*Document section*.

◇ ◇ ◇ ◇ ◇ ◇ ◇

Vendor lock-in occurs when organizations go all in with a single cloud provider in that their apps and services are entirely compatible with that particular cloud only. Organizations become so tied up to a single provider that migrating to another cloud becomes difficult, expensive, and time-consuming. This dynamic puts that single cloud vendor in a position where they can raise their prices and change terms of service at will, leaving organizations feeling trapped.

A multi-cloud infrastructure is a perfect remedy to avoid vendor lock-in, and it forces cloud vendors to offer competitive rates and improve services. When the cloud architecture is inherently designed to work with multiple cloud services, shifting workloads from one cloud to another becomes a breeze. Organizations never feel locked-in with a single provider; hence, they are never forced to accept a cloud vendor’s unreasonable conditions.

6.     No Single Point of Failure

Another reason for organizations turning to multi-cloud architectures is that they make them less susceptible to a single point of failure. Redundant deployments and distributed workloads keep organizations from putting all of their eggs in one basket. Even if a failure occurs, organizations can mitigate risks by diverging to another cloud network.

◇ ◇ ◇ ◇ ◇ ◇ ◇

*Data provided*.

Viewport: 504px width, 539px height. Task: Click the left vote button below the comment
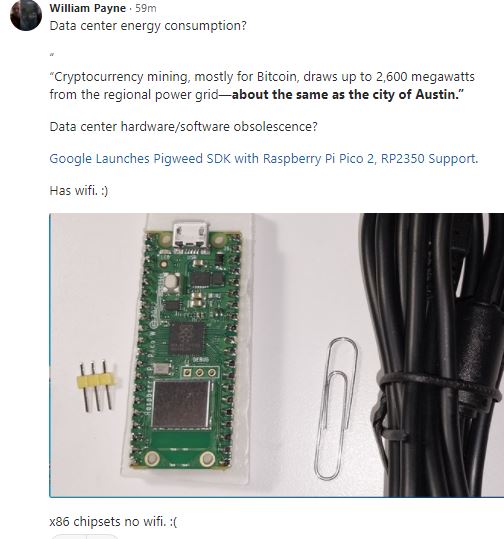[x=69, y=537]
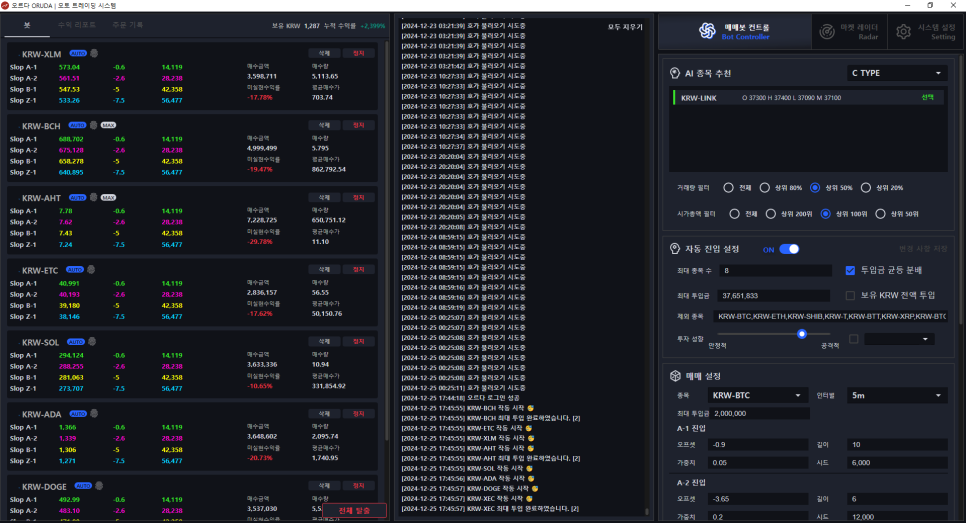Toggle the auto entry ON switch
966x523 pixels.
click(x=789, y=249)
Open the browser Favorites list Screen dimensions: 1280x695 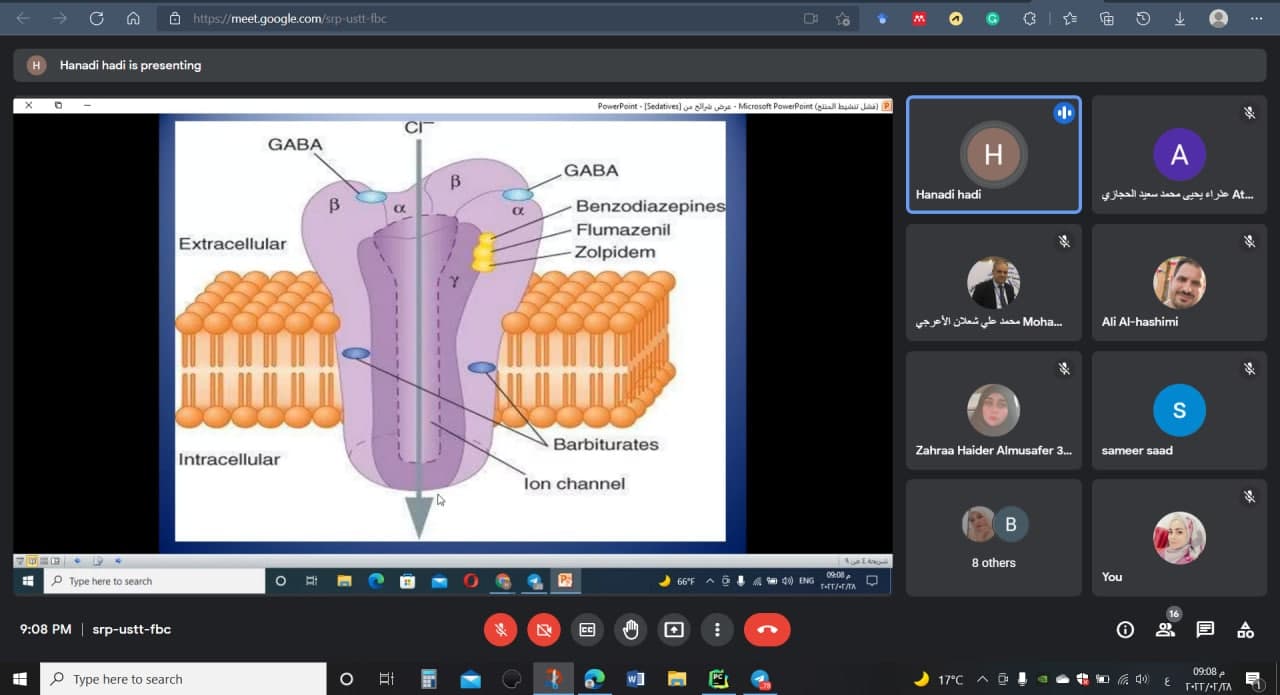click(1070, 18)
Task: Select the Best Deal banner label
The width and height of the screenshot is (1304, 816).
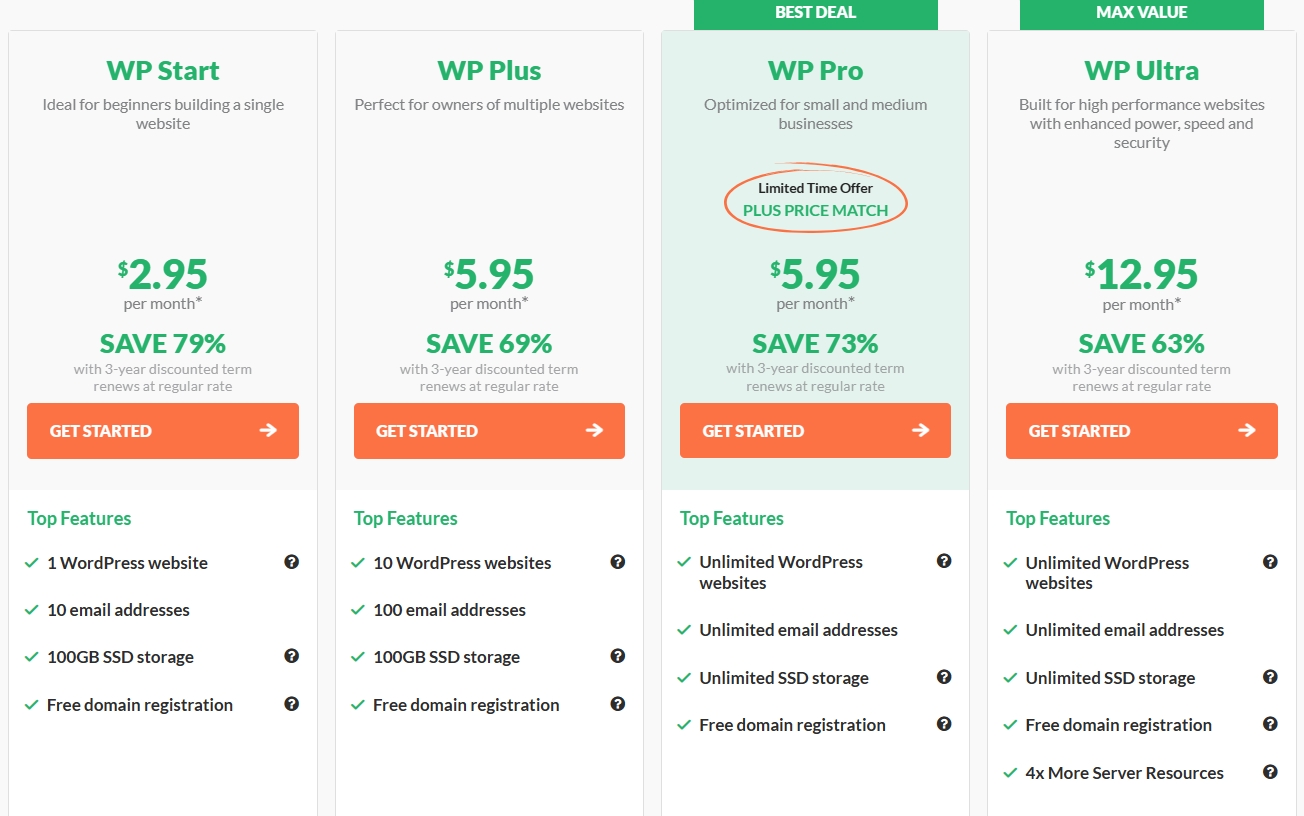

◇ ◇ ◇ ◇ ◇ ◇ ◇

*Prompt A*. Rewrite the multi-cloud passage from "A multi-cloud infrastructure" up to and including "vendor’s unreasonable conditions.", putting "solution" in place of "remedy".
*Prompt B*. Carry on writing the multi-cloud passage, picking up after its final sentence.

*Task answer A*.
A multi-cloud infrastructure is a perfect solution to avoid vendor lock-in, and it forces cloud vendors to offer competitive rates and improve services. When the cloud architecture is inherently designed to work with multiple cloud services, shifting workloads from one cloud to another becomes a breeze. Organizations never feel locked-in with a single provider; hence, they are never forced to accept a cloud vendor’s unreasonable conditions.

*Task answer B*.
Challenges of Multi-cloud Architectures

Despite the many benefits, multi-cloud architectures come with their unique challenges that organizations must overcome, including:

1.     Operational Complexity

Deploying apps and data across multiple clouds requires learning the policies and processes of each vendor. For example, different vendors may have different access management policies, including password length and complexity.

Access management policies can add to the complexity of multi-cloud management. Organizations need to invest in multi-cloud management solutions to get a comprehensive picture of the company’s multi-cloud environment.

2.     Migration

If an organization already has its applications deployed on a private cloud, shifting them to several public clouds is challenging. In this scenario, containing costs and mitigating risks could be significant concerns. However, the right multi-cloud management tool can overcome these challenges by automating the deployments across various cloud networks instead of manually migrating each app and service individually.

3.     Lack of Required Skill Sets

As multi-cloud gains popularity, the market demand for admins and architects who have expertise in multiple major cloud platforms is at an all-time high. However, talent with the right level of cloud and IT proficiency is scarce. Companies need to invest in attracting the right skill sets and retaining the talent they already have.

4.     Security and Compliance Issues

Multi-cloud comes with security and compliance challenges, as well. It is difficult to protect enterprise resources when they are sprawled across a complex cloud infrastructure. Further, most of the companies have strict compliance requirements applicable to them.

Ensuring that each of the cloud providers that are a part of the company’s multi-cloud environment meets their compliance requirements is a complicated task. Enforcing security policies across a multi-cloud architecture is harder. From a security point-of-view, it is also imperative to know where providers stand before subscribing to their services.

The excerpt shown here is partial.